Data:
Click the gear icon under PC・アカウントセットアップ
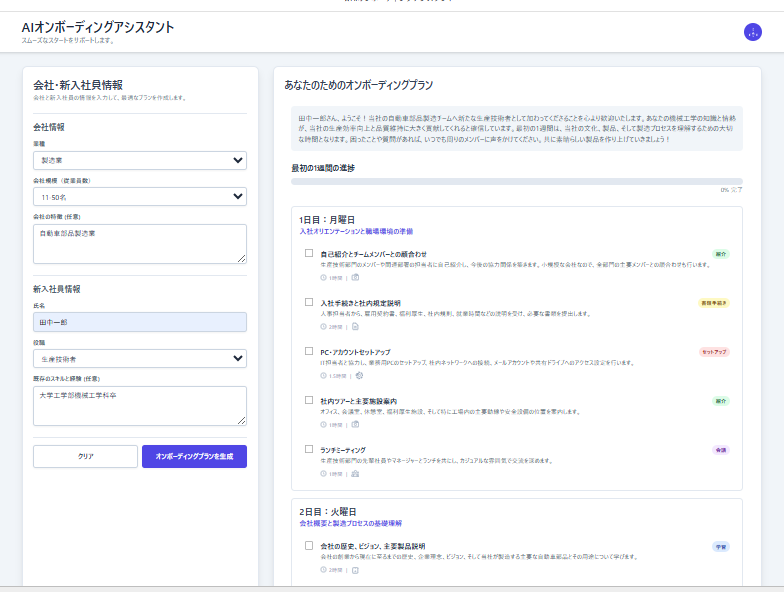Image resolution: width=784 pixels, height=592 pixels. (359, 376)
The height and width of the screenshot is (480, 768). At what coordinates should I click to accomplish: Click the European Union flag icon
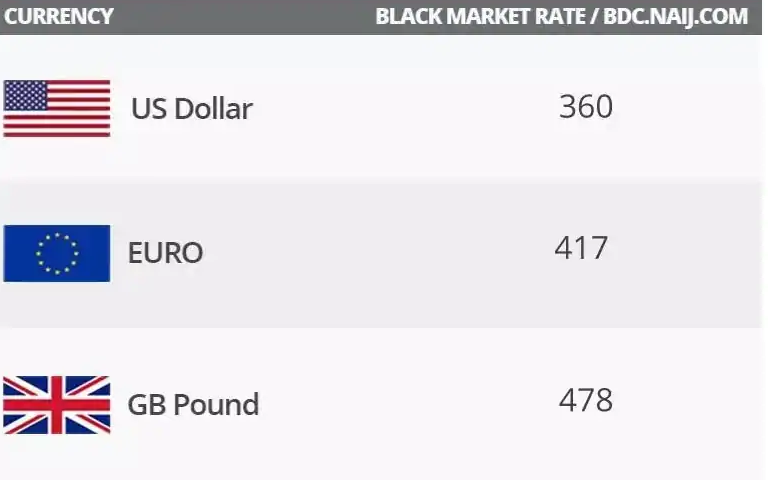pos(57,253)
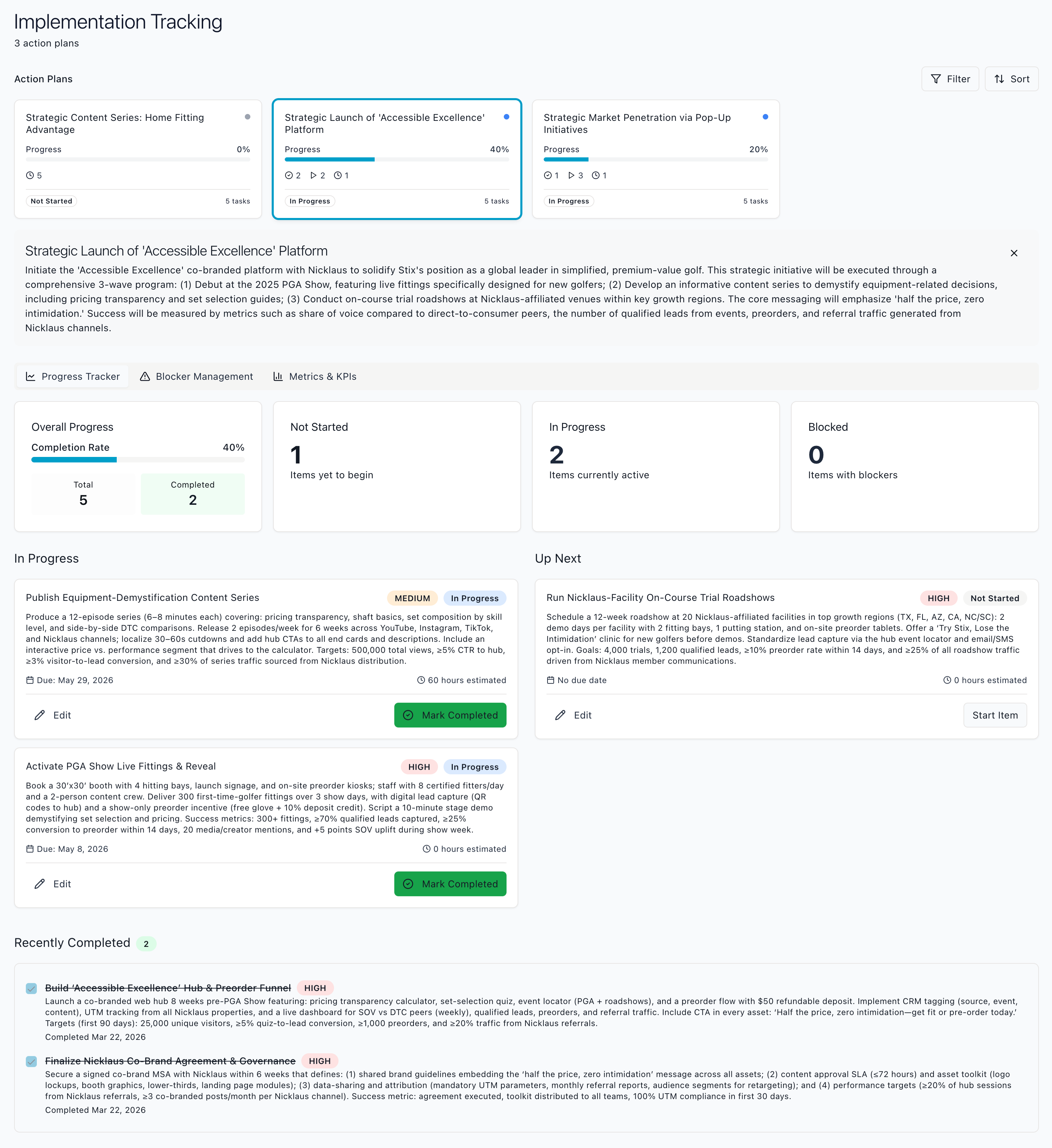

...

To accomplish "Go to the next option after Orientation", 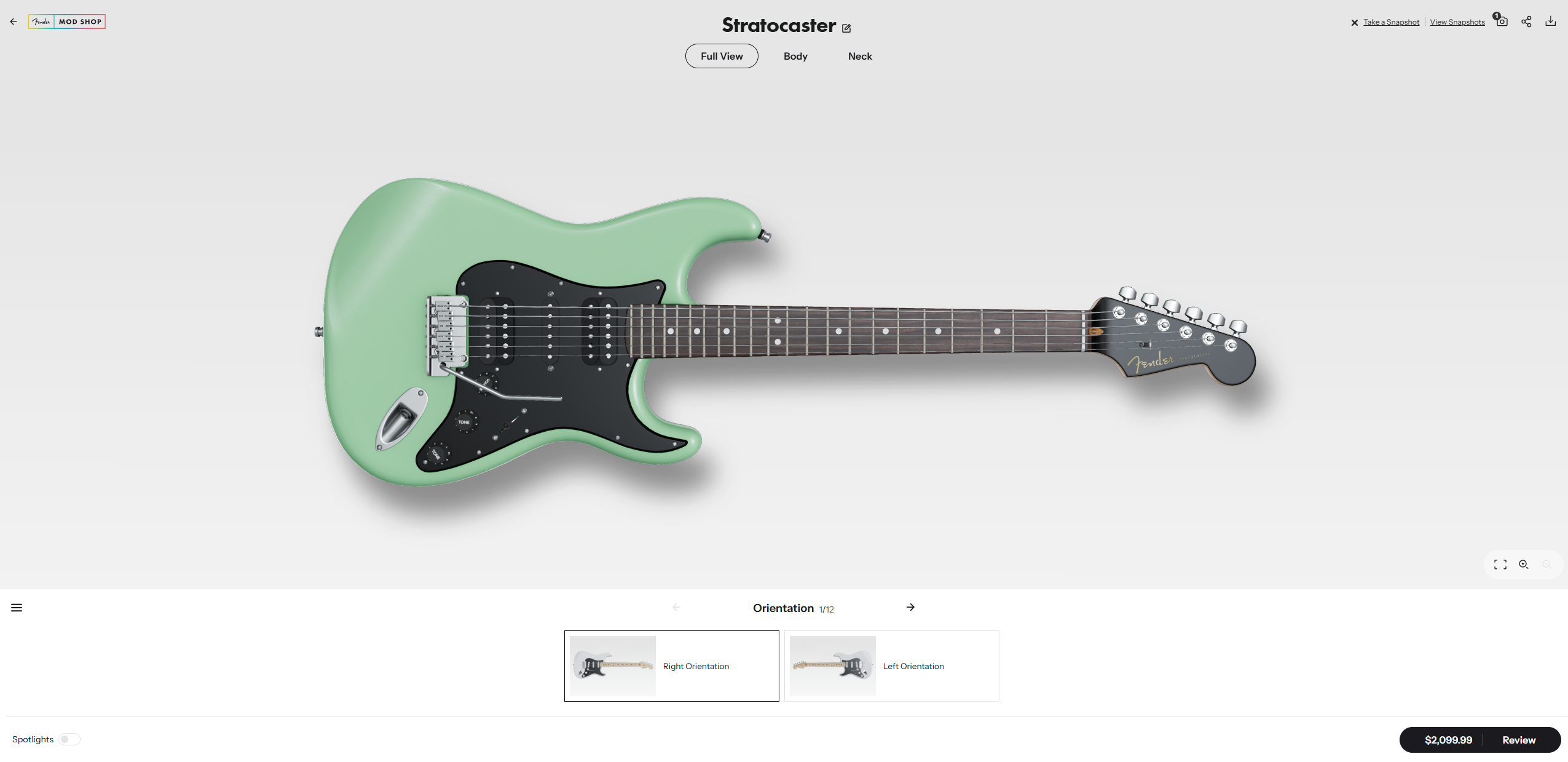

* * *

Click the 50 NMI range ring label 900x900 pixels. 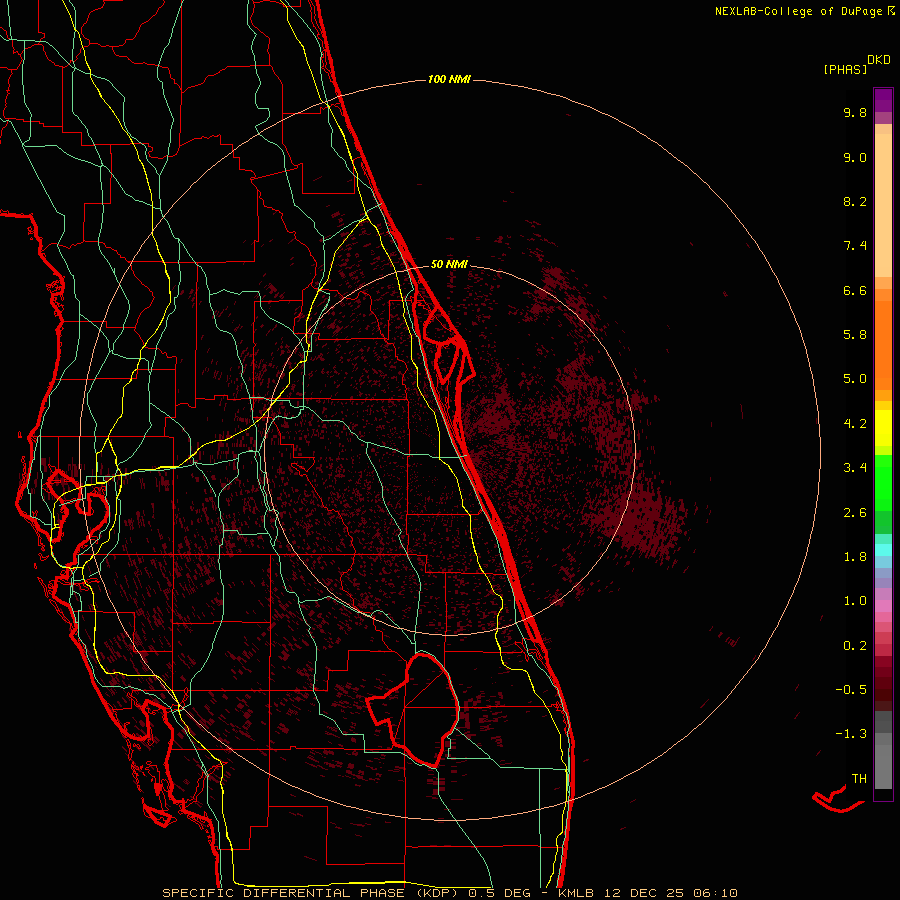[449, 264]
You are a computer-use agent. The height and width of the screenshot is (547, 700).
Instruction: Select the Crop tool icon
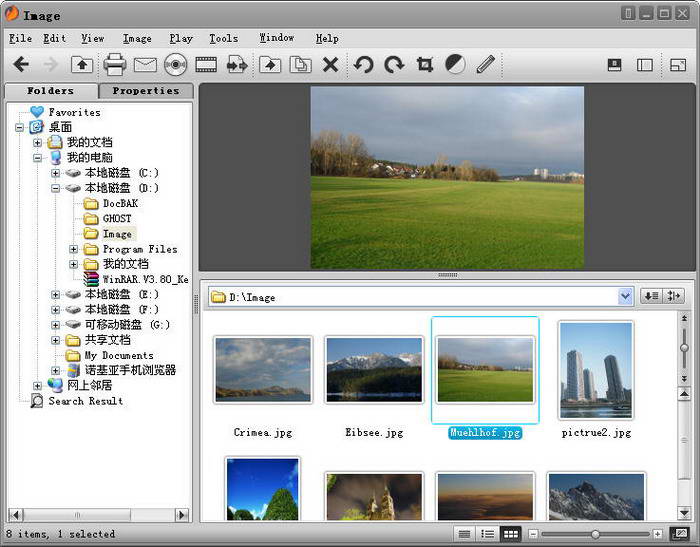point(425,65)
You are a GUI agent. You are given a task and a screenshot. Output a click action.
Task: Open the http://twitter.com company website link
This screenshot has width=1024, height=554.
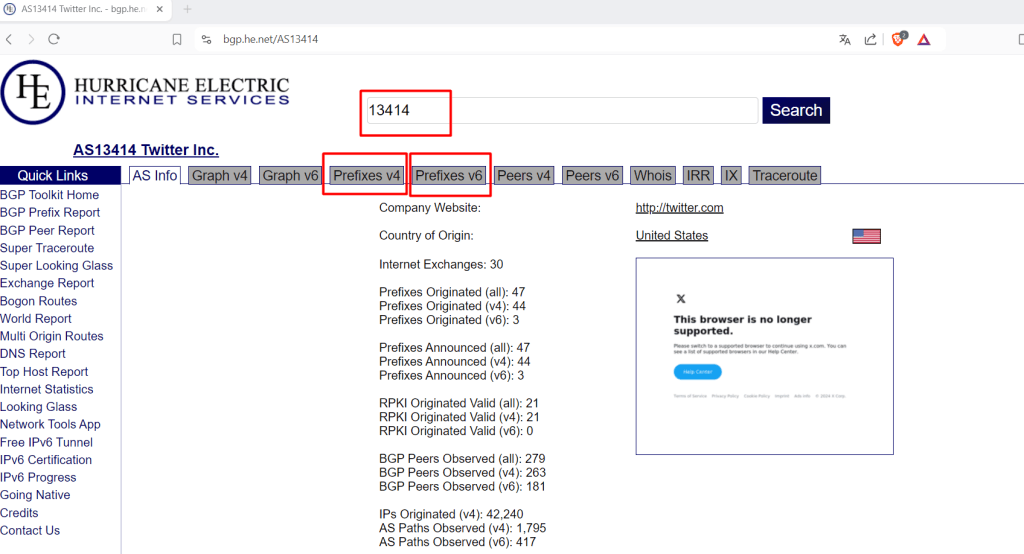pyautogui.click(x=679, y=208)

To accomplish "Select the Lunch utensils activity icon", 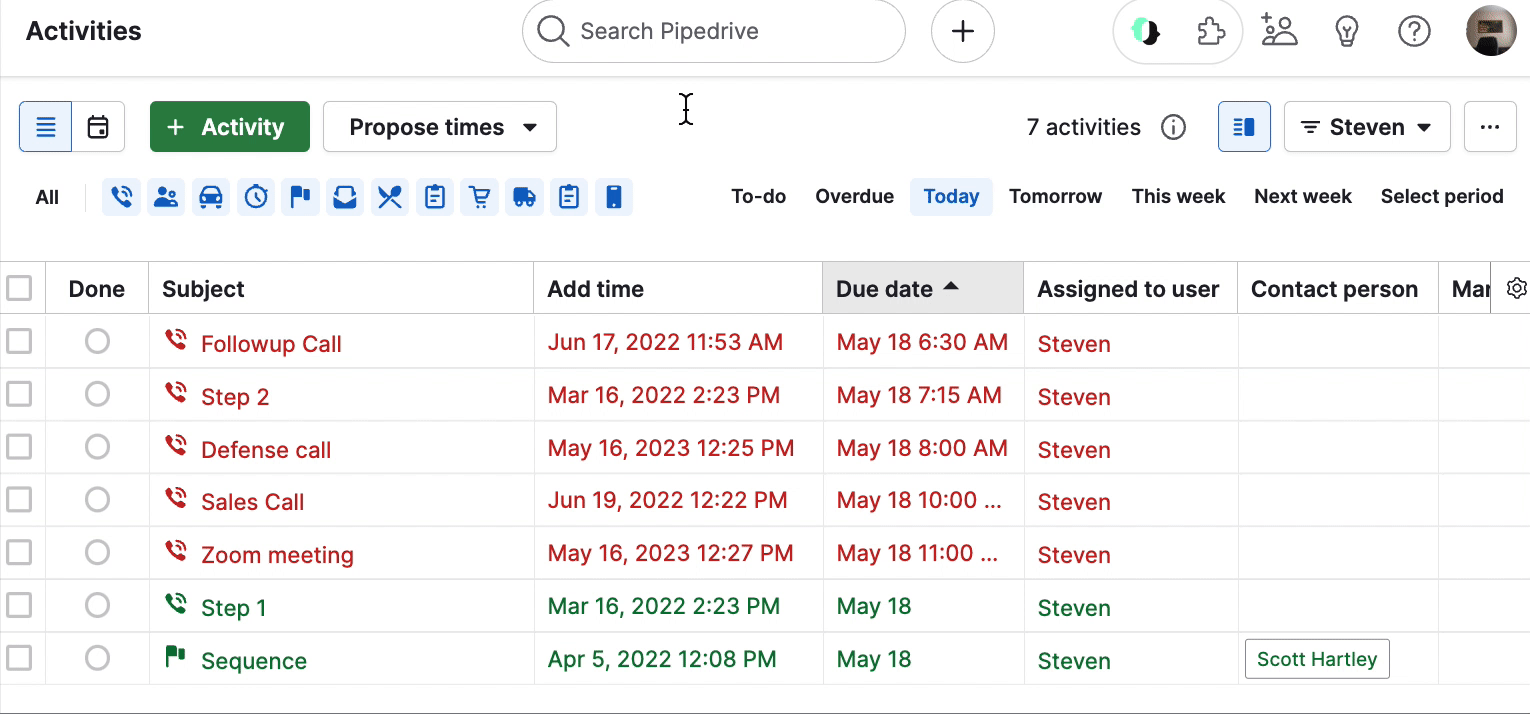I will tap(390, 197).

Directions for this task: Within the records above, determine the number of lines that hold the word "agent" and return only that value.

Solution for this task: 2